[Screenshot and document pointing rows]
▽
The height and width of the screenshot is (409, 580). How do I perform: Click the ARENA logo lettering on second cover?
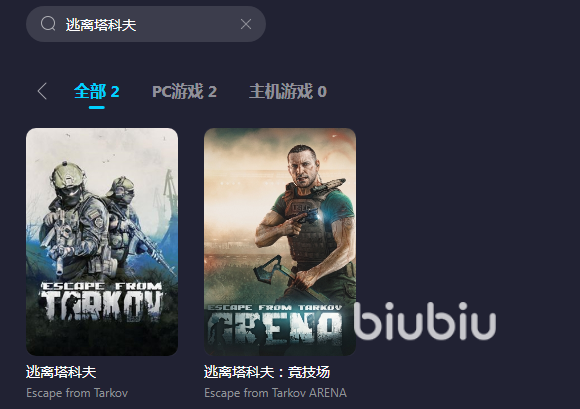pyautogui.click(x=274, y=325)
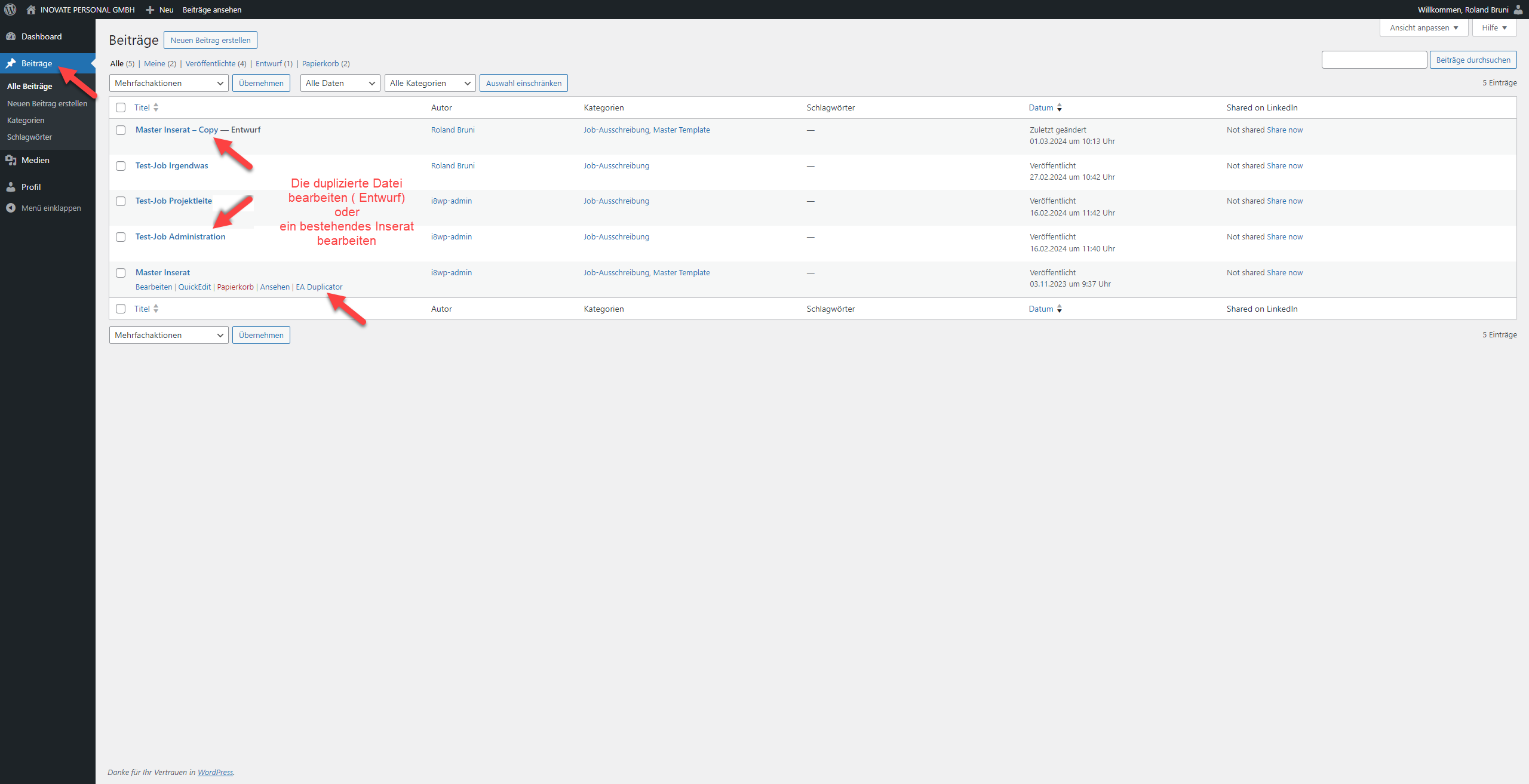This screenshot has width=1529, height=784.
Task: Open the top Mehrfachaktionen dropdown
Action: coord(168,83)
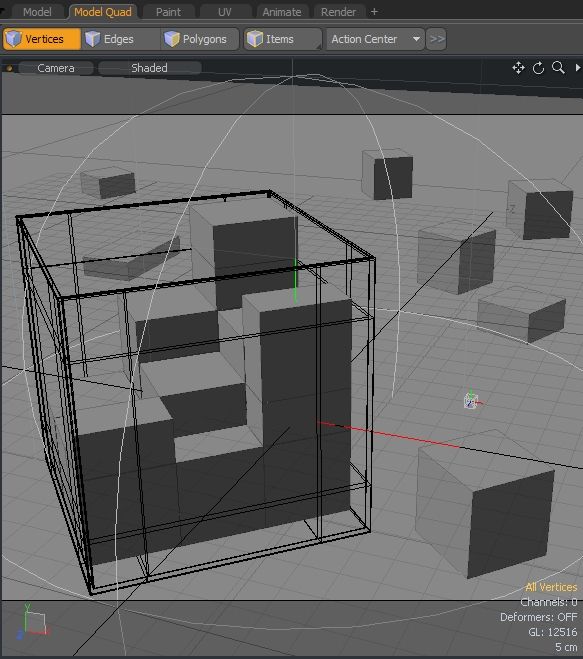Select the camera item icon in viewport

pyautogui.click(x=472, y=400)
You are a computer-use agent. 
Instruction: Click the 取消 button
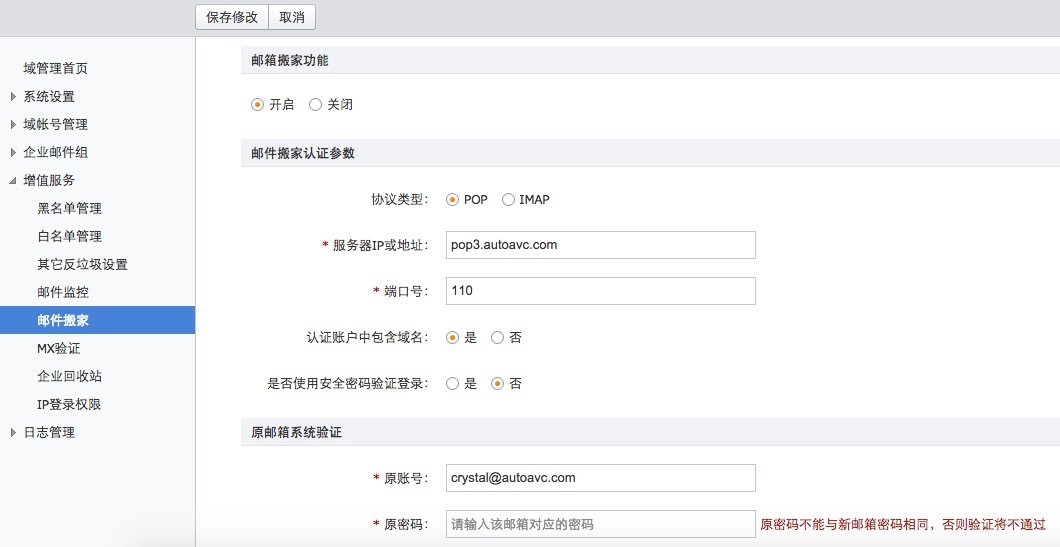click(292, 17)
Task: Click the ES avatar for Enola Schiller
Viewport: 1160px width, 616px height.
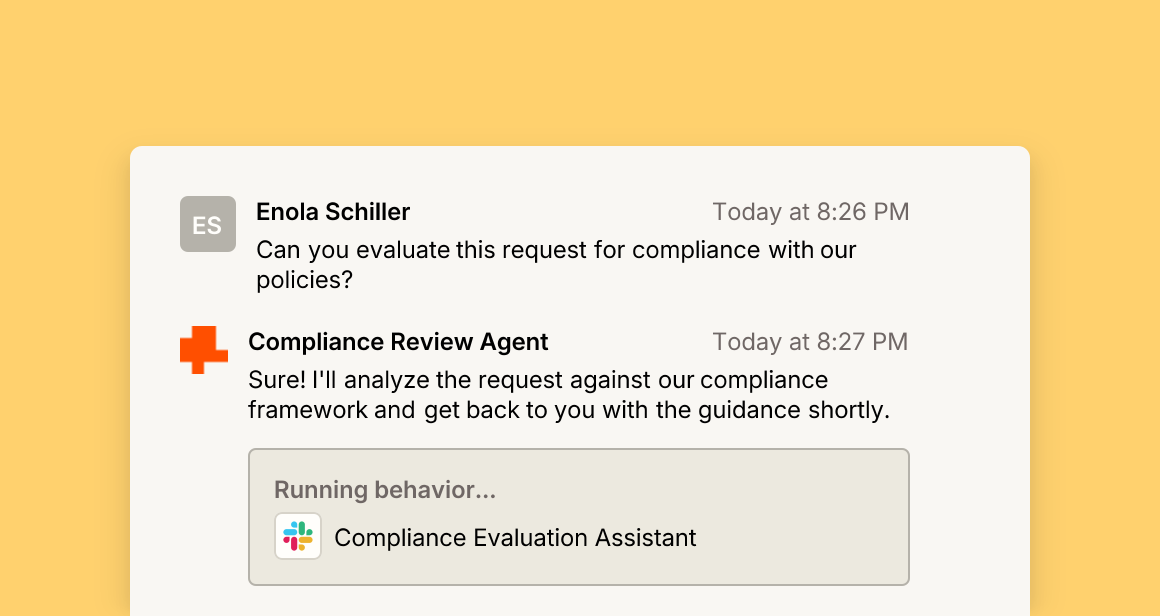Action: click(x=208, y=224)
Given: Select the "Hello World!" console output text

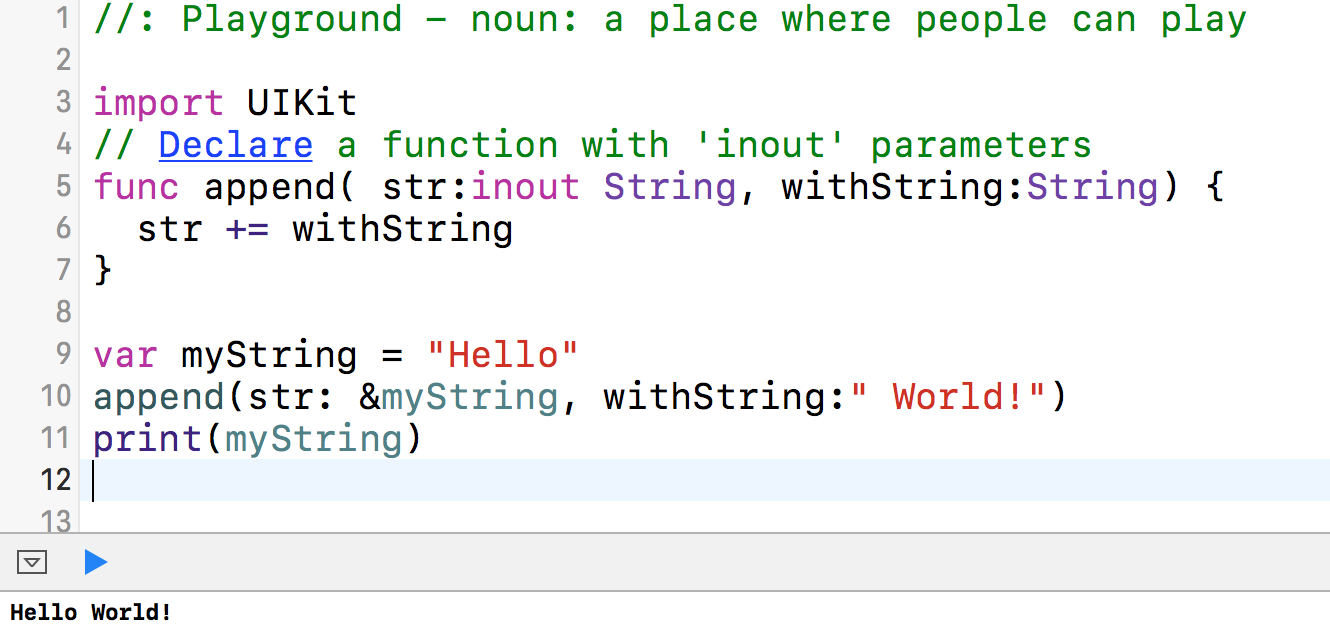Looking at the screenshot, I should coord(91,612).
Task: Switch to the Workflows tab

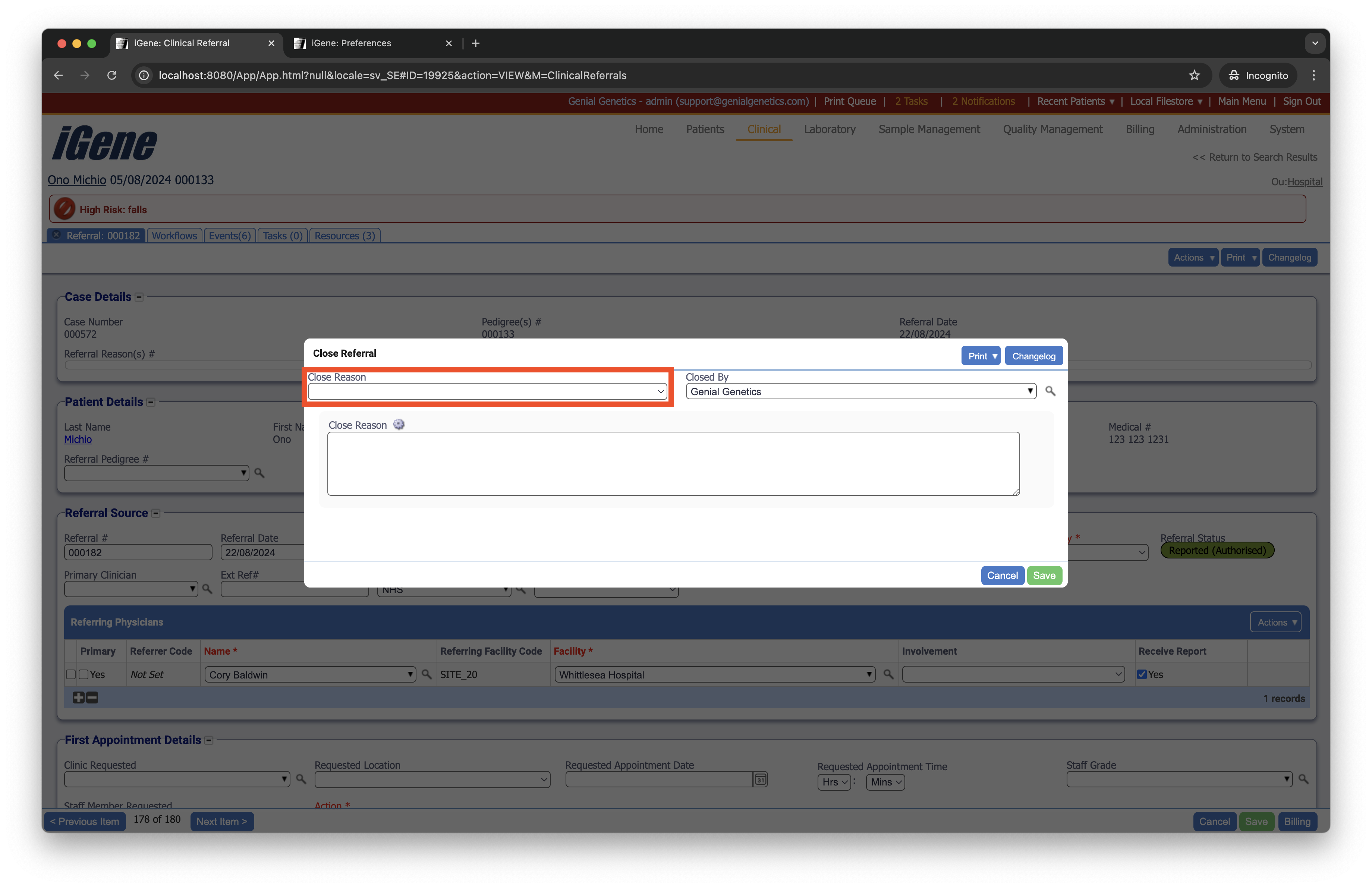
△
STATED TASK:
Please change "Workflows" to "Settings" in the rows above and keep everything else as it is. Leave out the pictures when you give the rows back.

THE REPLY:
The height and width of the screenshot is (409, 580). How do I perform: Click the ARENA logo lettering on second cover?
pyautogui.click(x=274, y=325)
This screenshot has width=1529, height=784.
Task: Open the top Mehrfachaktionen dropdown
Action: coord(168,83)
Select the camera item icon in viewport

pyautogui.click(x=472, y=400)
You are a computer-use agent. 
Instruction: Click the 取消 button
click(292, 17)
Task: Click the ES avatar for Enola Schiller
Viewport: 1160px width, 616px height.
Action: click(x=208, y=224)
Given: Select the "Hello World!" console output text

Looking at the screenshot, I should coord(91,612).
Task: Switch to the Settings tab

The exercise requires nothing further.